* _What you will do_
Please check the three statements below against the text about Mackenzie Phillips. Answer yes or no for each, and quote the words of the text that decide it.
1. Mackenzie Phillips now works as a drug rehab counselor in Pasadena.
2. Her struggle with drugs began after she reached her teens.
3. She describes her family background as including undiagnosed mental illness.
:: Document section
Former child star Mackenzie Phillips has not had the easiest life. She had an incestuous relationship with her father for 10 years, dealt with public family fall-outs and battled addiction to both alcohol and drugs ― her struggle with the latter beginning before she’d even reached her teens.

 

Reflecting on her tumultuous past during an appearance on “Oprah: Where Are They Now?”, Mackenzie ― who is now sober and works as a drug rehab counselor in Pasadena, Calif. ― says there were several overwhelming factors that contributed to her ongoing drug use.

“I come from a long line of undiagnosed mental illness, rampant addiction and alcoholism,” she says. “So there’s the genetic component. And then there’s the introduction to these types of behaviors at a very young age.”
::::
:: Dataset excerpt
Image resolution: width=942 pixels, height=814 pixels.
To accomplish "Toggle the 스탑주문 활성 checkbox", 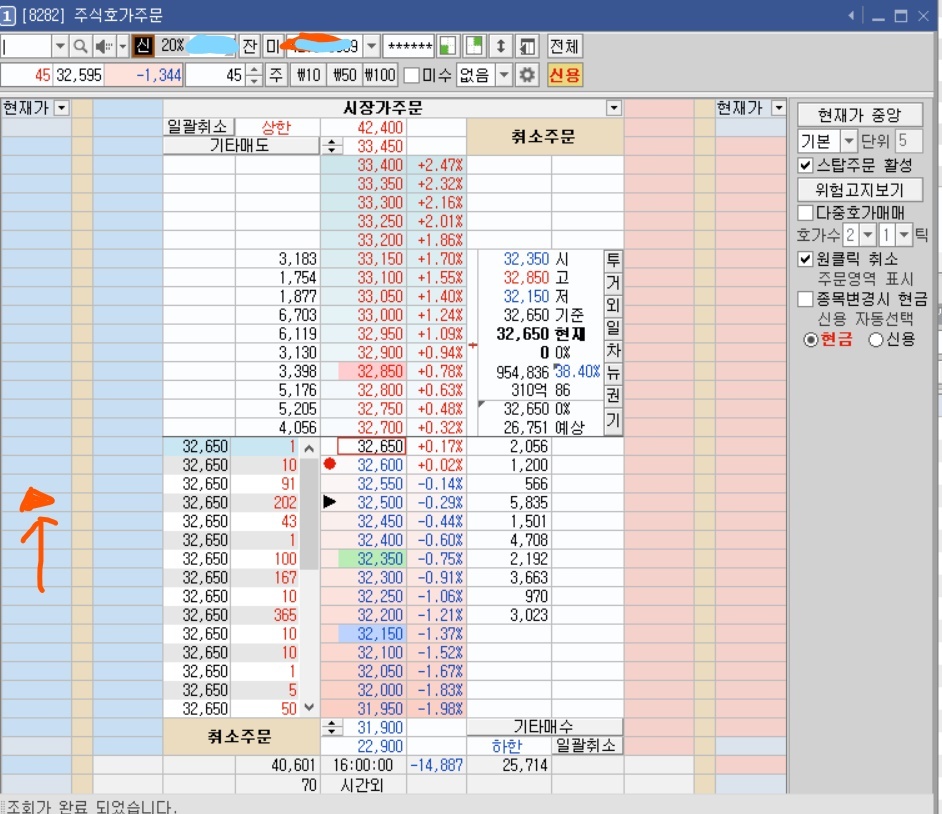I will (806, 165).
::::
* _Task result_
1. Yes: "works as a drug rehab counselor in Pasadena, Calif."
2. No: "her struggle with the latter beginning before she’d even reached her teens."
3. Yes: "I come from a long line of undiagnosed mental illness, rampant addiction and alcoholism"